Tenho muita consideração pela Globo e pela trajetória que tive lá. Foi onde aprendi a exercer o jornalismo. Admissões e demissões são parte do jogo. Mas assumo que não esperava a minha. Sabia que mudanças estavam chegando. Havia sinais, e eu não os percebia. Era prepotente, achava que nunca seria comigo. Logo se espalhou a história de que eu tinha sido demitido por causa de uma piada infeliz que fiz ao vivo, durante uma participação do médico Roberto Kalil Filho. Era uma bobagem sobre a despedida do ovo e da clara, sendo que a última diz para o primeiro: “Não fica triste, a gente se vê dentro do bolo”. Quem procurar isso no Google com meu nome vai encontrar mais de 1 milhão de referências sobre esse dia. Virei meme. Temos o hábito de compartilhar essas piadas nas redes — só que, quando eu me tornei a piada, não foi tão engraçado.
Sou mineiro, gosto de contar histórias, de rir, mas não sou o tio do pavê. Tinha lido essa piada na internet e achei que seria uma boa contá-la no ar, mas não foi. O doutor Kalil, que é meu amigo, havia tido uma noite difícil no hospital — e também não é uma pessoa muito bem-humorada. Então, ele não reagiu bem à brincadeira. Mais tarde, nós dois rimos desse episódio juntos. E hoje sei que não foi isso que causou minha demissão. O programa acabou: não tinha mais musculatura para seguir. E eu estava no pacote.
Essa ruptura fez com que eu me reinventasse. Passei por um longo processo de autoconhecimento para descobrir quais talentos eu tinha e como poderia usá-los. Recentemente vimos muitas notícias de pessoas demitidas da Globo, e digo a elas o que eu ouvia lá dentro: “Há vida inteligente fora da Rede Globo”. Descobri na prática que essa frase é a mais pura verdade.
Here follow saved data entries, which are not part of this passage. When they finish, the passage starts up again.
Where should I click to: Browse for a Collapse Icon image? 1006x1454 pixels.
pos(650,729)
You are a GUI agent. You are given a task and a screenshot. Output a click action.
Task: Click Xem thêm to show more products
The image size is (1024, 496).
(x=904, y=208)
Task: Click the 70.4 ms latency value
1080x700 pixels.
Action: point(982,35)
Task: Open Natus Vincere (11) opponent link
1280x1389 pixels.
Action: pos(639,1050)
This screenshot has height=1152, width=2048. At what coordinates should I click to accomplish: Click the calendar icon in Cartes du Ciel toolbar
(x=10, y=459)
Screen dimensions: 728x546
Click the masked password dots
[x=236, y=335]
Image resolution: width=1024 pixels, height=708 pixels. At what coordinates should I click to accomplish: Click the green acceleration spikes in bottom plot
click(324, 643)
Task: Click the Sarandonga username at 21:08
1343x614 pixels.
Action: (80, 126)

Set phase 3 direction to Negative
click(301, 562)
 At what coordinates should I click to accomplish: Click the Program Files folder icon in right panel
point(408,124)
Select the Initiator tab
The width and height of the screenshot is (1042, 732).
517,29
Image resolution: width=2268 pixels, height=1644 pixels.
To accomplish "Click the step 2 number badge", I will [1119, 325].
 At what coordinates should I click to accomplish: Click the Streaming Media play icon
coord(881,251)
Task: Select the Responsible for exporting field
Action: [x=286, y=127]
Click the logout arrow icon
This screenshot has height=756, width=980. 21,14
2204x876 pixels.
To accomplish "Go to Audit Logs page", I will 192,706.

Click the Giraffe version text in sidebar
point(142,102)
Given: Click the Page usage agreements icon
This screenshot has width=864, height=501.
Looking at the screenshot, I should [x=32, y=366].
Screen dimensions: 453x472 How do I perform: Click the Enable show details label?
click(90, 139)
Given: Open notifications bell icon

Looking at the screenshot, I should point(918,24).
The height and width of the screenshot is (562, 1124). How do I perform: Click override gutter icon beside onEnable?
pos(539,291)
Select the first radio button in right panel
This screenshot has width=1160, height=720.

Existe, sim, vida após a Globo. Percebi que meu talento é contar histórias. E posso continuar fazendo isso fora da emissora. Logo surgiram oportunidades para dar palestras, escrever livros e produzir podcasts.
Quando estava com a agenda a todo o vapor, outro golpe: a pandemia. Tenho dito que, em 2019, quando fui demitido, eu parecia um cachorro perdido, que caiu de um grande caminhão de mudança. Em 2020, o mundo também caiu desse caminhão. Este ano forçou todo mundo a encarar um processo de reinvenção. Eu tinha muitos planos e negociações em andamento, mas sou obediente aos médicos, então cumpri bem minha quarentena, fiquei em casa. O plano, então, era só organizar meus livros e ler alguns clássicos. No fim, não fiz isso — consegui, porém, terminar meu segundo livro, Como Ser Leve em um Mundo Pesado (Rocco). Nele, eu abri o jogo sobre esse sentimento de como é ser dispensado de uma grande corporação. Quem passa por isso acha que perdeu tudo: amigos, referências, autoestima. Mas, na verdade, você só perdeu o emprego. Sua essência está intacta. Nesse processo, entendi mais sobre resiliência e sobre ter bom humor para rir de si mesmo. O que também me ajudou foi olhar mais para o outro, ouvir histórias de pessoas inspiradoras, as quais estão neste livro.
Acredito numa frase que diz que as ideias estão no chão e, para encontrar a solução, muitas vezes você precisa tropeçar e cair. É lá, no chão, que vamos enxergar novos caminhos. É uma dica de sobrevivência que foi útil para mim, e espero que possa ajudar outras pessoas.